Libby also “leaked” the information to Matthew Cooper of Time magazine, which did publish it. It wasn’t long before most of the nation’s media jumped onto the story—not of the leak, but of Plame’s marriage and job. No one in the “We-protect-America-at-all-costs” Administration or the media seemed to care that revealing the name of a CIA covert operative violated federal law and the nation’s security.
In an official statement, the Vice-President praised his friend and strongly reminded the American people that “In our system of government an accused person is presumed innocent until a contrary finding is made by a jury after an opportunity to answer the charges and a full airing of the facts. Mr. Libby is entitled to that opportunity.” A remarkable statement from a man who believes “enemy combatants” should rot in cages, and Americans captured by the PATRIOT Act are guilty.

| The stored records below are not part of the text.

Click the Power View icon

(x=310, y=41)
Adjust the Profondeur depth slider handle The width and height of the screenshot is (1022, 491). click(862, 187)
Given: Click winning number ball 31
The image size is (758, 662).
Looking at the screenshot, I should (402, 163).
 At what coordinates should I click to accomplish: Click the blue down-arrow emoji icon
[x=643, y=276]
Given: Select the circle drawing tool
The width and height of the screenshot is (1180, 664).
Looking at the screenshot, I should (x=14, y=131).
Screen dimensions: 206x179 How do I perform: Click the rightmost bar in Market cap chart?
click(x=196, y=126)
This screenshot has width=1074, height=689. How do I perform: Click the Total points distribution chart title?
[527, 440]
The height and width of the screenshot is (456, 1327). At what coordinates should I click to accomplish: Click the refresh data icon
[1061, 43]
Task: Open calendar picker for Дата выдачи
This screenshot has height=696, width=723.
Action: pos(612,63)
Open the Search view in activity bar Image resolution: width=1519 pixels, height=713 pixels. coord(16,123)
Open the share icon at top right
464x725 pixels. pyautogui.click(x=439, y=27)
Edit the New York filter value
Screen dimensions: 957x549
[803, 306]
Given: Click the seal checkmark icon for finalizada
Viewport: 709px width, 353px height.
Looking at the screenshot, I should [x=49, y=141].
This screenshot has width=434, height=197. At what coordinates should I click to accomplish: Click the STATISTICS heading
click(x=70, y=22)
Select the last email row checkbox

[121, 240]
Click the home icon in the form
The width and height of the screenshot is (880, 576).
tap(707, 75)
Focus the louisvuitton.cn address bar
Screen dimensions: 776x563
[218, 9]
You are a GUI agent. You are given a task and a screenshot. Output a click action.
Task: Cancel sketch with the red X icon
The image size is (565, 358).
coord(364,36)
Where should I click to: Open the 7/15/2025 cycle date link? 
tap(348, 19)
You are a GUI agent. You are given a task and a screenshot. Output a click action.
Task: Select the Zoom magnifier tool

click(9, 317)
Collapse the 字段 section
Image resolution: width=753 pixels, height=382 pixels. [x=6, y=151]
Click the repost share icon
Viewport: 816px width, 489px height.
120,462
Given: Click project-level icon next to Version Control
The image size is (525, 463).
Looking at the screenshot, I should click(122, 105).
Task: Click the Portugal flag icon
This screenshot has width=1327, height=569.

Libby wasn’t charged with violating the Espionage Act for releasing confidential information or disclosing the identity of an undercover agent, but with lying to federal prosecutors, the FBI, and the Grand Jury. In all of his appearances before the FBI and the Grand Jury, Libby was flanked by his lawyers, a right not granted to those detained under the PATRIOT Act or who are given the appellation, “enemy combatant.”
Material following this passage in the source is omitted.